▸ **RECORDS SUPPLIED**
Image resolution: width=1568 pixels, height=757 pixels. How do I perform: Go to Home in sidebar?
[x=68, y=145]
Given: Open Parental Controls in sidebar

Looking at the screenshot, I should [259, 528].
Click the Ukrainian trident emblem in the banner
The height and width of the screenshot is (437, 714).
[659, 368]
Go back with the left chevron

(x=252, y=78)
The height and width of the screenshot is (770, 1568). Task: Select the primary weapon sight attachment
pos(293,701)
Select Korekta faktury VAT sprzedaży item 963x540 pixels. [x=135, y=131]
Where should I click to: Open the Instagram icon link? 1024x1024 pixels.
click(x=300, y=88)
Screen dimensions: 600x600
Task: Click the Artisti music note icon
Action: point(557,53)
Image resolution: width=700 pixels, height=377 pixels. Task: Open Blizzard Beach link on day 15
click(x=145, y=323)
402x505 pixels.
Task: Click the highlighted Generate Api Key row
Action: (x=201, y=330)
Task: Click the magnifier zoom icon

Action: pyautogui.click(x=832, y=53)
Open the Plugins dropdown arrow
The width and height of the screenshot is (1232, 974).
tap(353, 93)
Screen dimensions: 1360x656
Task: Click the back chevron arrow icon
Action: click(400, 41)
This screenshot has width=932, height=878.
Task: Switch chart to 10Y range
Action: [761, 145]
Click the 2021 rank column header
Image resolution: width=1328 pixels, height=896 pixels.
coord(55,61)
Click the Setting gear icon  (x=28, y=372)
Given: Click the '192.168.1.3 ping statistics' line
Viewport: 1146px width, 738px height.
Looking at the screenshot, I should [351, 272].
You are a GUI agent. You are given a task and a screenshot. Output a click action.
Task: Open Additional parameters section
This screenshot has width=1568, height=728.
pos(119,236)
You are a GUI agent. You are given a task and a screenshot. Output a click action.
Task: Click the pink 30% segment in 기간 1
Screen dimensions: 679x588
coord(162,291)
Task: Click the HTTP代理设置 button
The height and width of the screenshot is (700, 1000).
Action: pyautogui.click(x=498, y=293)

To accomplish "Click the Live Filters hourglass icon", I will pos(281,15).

▸ **WORK TO BE COMPLETED**
Exactly reproduce all of the entries.

▸ **ANSWER AREA**
Image resolution: width=1568 pixels, height=757 pixels. How do I perform: Go to Home in sidebar?
[x=68, y=145]
Given: Open Parental Controls in sidebar

Looking at the screenshot, I should [259, 528].
Click the Ukrainian trident emblem in the banner
The height and width of the screenshot is (437, 714).
[659, 368]
Go back with the left chevron

(x=252, y=78)
The height and width of the screenshot is (770, 1568). Task: Select the primary weapon sight attachment
pos(293,701)
Select Korekta faktury VAT sprzedaży item 963x540 pixels. [x=135, y=131]
Where should I click to: Open the Instagram icon link? 1024x1024 pixels.
click(x=300, y=88)
Screen dimensions: 600x600
Task: Click the Artisti music note icon
Action: point(557,53)
Image resolution: width=700 pixels, height=377 pixels. Task: Open Blizzard Beach link on day 15
click(x=145, y=323)
402x505 pixels.
Task: Click the highlighted Generate Api Key row
Action: (x=201, y=330)
Task: Click the magnifier zoom icon

Action: pyautogui.click(x=832, y=53)
Open the Plugins dropdown arrow
The width and height of the screenshot is (1232, 974).
tap(353, 93)
Screen dimensions: 1360x656
Task: Click the back chevron arrow icon
Action: click(400, 41)
This screenshot has width=932, height=878.
Task: Switch chart to 10Y range
Action: [761, 145]
Click the 2021 rank column header
Image resolution: width=1328 pixels, height=896 pixels.
coord(55,61)
Click the Setting gear icon  (x=28, y=372)
Given: Click the '192.168.1.3 ping statistics' line
Viewport: 1146px width, 738px height.
Looking at the screenshot, I should [351, 272].
You are a GUI agent. You are given a task and a screenshot. Output a click action.
Task: Open Additional parameters section
This screenshot has width=1568, height=728.
pos(119,236)
You are a GUI agent. You are given a task and a screenshot. Output a click action.
Task: Click the pink 30% segment in 기간 1
Screen dimensions: 679x588
coord(162,291)
Task: Click the HTTP代理设置 button
The height and width of the screenshot is (700, 1000).
Action: pyautogui.click(x=498, y=293)

To accomplish "Click the Live Filters hourglass icon", I will pos(281,15).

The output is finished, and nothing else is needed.